Kasım 2008

Ö T E S İ

 

3.12.2024 



-

 
Ahmet Özdemir

Anne – baba sevgisi


11 Mayıs günü Anneler Günü. Yine ticari amaçla konulmuş bir gün kutlanacak. Biz yine “Anne her zaman annedir. Bir gün olur mu? Her an annelerimiz başımızın tacıdır” diyeceğiz. Bazı araştırmacılar, “Anneler Günü”nün kökenini çok eskilere, Sümerlere kadar dayandırıyorlar.

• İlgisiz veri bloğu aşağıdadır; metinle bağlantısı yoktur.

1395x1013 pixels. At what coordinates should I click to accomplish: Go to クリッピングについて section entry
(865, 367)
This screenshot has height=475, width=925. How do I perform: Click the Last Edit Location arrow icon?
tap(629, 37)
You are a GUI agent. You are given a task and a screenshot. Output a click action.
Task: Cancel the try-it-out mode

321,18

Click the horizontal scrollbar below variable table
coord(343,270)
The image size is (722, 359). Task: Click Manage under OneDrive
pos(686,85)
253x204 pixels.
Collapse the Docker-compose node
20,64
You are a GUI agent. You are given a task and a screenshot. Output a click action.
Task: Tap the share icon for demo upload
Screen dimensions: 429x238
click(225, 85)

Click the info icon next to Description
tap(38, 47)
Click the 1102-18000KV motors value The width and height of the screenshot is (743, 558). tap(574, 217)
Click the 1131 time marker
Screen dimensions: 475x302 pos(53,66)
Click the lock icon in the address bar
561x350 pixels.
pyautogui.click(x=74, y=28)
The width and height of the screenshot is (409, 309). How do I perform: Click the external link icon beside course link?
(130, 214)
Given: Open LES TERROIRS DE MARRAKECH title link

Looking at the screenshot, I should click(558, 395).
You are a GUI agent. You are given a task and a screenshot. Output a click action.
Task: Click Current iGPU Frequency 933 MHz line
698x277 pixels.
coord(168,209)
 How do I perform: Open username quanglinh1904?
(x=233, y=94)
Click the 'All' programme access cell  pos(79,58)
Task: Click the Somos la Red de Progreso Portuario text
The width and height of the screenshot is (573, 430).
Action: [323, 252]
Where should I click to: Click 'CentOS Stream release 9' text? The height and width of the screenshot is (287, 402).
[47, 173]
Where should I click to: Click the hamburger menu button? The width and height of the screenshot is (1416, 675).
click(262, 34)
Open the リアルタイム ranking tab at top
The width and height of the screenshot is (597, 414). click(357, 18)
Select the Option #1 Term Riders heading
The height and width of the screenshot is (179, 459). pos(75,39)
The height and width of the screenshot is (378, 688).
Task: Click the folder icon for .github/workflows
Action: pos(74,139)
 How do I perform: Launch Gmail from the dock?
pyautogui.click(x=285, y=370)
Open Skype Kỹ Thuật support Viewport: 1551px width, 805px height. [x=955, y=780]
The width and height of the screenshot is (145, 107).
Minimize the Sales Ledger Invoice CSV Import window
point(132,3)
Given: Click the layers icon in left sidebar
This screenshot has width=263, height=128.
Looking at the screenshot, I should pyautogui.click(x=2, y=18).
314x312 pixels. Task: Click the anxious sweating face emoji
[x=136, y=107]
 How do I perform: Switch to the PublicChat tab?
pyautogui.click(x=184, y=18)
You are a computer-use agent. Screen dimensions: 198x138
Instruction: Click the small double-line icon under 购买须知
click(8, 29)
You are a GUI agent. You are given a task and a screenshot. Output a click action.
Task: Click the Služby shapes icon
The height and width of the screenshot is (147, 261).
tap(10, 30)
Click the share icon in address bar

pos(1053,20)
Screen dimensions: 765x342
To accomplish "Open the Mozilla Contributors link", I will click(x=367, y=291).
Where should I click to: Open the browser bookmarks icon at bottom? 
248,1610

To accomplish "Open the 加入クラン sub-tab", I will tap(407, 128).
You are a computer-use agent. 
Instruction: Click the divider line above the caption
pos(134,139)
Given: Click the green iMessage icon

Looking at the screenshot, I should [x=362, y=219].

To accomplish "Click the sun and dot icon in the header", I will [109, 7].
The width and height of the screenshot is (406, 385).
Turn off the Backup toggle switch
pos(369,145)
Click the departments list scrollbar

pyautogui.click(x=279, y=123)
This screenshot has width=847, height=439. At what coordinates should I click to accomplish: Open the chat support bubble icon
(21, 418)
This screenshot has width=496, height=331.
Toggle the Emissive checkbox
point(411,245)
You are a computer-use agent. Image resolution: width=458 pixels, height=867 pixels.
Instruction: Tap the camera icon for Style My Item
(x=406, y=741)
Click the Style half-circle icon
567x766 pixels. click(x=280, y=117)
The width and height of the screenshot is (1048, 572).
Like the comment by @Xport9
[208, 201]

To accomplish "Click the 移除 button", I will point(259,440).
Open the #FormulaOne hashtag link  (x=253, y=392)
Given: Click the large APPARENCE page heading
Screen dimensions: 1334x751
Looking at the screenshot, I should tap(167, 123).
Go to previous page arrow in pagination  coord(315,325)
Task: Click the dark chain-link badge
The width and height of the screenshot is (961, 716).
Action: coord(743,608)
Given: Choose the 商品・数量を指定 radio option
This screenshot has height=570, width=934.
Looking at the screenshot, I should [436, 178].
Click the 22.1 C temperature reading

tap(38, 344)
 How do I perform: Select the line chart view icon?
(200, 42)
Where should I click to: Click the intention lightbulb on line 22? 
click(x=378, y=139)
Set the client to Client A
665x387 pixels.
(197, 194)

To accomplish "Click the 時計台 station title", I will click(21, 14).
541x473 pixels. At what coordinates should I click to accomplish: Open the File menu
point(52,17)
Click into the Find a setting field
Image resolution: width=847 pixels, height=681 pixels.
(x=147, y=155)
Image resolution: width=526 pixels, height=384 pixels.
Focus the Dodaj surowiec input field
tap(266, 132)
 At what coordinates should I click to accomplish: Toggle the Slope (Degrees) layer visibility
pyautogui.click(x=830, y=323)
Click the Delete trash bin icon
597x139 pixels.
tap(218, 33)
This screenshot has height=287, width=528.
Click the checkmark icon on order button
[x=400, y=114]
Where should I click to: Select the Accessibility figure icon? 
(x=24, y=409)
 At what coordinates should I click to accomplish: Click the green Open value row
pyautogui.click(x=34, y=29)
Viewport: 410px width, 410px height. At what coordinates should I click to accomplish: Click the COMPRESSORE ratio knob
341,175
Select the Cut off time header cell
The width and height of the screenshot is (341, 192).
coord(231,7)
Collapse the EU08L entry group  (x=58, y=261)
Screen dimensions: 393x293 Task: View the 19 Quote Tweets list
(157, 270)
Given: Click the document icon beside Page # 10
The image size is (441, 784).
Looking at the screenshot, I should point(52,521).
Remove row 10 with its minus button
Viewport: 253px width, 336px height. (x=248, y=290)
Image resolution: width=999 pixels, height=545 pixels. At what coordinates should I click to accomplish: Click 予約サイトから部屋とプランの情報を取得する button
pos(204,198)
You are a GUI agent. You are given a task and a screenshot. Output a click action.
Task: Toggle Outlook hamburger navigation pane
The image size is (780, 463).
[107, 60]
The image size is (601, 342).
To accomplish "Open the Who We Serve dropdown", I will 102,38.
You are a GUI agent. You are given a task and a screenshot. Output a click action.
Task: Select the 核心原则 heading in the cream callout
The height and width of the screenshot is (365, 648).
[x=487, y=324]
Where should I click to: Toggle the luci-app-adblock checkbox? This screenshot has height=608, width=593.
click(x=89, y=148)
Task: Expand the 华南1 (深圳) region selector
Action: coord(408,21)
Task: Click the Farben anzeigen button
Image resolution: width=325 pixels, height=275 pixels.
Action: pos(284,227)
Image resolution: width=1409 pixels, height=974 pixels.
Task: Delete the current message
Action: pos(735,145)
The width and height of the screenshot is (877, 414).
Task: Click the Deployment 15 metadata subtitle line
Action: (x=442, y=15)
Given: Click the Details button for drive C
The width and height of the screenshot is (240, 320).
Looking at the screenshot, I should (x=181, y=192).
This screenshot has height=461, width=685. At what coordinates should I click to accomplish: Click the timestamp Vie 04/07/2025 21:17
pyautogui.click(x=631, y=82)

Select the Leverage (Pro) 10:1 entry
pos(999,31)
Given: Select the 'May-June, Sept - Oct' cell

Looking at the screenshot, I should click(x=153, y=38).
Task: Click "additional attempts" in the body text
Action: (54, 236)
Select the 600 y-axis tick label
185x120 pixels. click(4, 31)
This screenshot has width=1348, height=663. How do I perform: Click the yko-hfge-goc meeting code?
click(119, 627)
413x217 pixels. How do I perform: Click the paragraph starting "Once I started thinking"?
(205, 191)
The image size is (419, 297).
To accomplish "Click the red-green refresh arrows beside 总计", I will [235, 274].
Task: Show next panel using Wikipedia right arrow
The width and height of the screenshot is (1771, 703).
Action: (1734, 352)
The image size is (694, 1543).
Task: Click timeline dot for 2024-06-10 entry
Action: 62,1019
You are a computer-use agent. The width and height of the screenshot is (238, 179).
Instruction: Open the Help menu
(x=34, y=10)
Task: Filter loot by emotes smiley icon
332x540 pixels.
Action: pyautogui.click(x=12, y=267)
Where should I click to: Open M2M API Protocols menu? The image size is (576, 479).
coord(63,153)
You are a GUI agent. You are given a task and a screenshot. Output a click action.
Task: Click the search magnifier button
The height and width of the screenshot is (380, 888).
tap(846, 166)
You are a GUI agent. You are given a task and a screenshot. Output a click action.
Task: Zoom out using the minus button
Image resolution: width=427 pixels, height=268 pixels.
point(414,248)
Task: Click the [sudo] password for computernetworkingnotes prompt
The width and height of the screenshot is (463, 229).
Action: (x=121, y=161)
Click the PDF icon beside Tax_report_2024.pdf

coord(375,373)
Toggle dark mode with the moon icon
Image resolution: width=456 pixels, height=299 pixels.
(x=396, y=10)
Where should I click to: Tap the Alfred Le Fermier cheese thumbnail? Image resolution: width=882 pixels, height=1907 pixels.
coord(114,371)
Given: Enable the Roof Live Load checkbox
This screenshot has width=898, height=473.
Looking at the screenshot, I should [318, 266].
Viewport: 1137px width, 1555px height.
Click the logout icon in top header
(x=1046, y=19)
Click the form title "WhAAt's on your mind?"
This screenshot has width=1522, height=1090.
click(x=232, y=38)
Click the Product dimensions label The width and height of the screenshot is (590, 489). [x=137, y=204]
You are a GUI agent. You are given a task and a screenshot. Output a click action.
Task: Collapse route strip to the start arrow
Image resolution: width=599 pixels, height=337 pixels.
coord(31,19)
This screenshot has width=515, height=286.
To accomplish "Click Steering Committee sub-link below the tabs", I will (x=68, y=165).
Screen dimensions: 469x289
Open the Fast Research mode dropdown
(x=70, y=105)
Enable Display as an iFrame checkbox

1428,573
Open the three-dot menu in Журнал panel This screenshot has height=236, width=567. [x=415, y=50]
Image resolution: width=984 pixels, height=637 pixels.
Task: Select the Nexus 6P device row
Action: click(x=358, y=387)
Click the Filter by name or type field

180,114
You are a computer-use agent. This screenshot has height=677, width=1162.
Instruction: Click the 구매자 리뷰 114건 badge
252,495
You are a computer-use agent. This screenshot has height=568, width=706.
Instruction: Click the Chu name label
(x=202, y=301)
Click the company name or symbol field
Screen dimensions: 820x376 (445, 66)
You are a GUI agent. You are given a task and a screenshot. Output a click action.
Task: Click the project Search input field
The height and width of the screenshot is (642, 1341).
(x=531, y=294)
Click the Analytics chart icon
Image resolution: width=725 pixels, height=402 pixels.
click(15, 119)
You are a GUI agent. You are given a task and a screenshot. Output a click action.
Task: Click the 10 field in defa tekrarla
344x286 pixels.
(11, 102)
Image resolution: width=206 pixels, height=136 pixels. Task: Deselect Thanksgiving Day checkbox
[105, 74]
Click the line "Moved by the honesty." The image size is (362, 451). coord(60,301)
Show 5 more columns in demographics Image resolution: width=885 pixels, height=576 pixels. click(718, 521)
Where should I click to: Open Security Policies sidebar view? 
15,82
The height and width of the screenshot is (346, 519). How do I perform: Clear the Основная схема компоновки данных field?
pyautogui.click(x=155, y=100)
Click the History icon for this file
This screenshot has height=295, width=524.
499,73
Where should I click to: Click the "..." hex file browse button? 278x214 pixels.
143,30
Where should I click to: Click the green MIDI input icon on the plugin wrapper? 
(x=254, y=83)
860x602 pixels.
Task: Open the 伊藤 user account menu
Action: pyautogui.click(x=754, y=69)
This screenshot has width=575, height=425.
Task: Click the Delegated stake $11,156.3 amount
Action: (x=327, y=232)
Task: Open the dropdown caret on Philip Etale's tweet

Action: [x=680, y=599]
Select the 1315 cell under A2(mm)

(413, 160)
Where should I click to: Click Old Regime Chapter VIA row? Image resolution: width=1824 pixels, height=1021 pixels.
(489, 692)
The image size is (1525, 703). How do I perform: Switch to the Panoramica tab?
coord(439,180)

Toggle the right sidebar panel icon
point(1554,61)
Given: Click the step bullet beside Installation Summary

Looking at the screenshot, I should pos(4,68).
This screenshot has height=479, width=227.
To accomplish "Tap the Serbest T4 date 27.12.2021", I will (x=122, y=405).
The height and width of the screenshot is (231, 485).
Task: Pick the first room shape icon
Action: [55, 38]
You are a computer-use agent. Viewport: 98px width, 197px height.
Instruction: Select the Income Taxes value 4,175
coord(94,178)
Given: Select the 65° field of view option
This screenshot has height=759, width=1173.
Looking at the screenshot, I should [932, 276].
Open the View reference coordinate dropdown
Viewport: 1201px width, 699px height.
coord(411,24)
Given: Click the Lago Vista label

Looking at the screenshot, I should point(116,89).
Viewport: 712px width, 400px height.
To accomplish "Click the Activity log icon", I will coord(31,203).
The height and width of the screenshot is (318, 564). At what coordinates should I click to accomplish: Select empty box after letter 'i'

Matriyarkal (anaerkil) düzenin var olduğu, ilkçağlardan bu yana İştar, Kybele, Rhea gibi adlarla analık, doğurganlık niteliğiyle ön plana çıkmış. Doğanın uyandığı bahar mevsimi ile özdeşleşmiş. Patriyarkal düzenin yerleşmeye başlaması zaman zaman kutlamaların içeriği ve şekli değişmiş. Kimi zaman gizli yapılır olmuş.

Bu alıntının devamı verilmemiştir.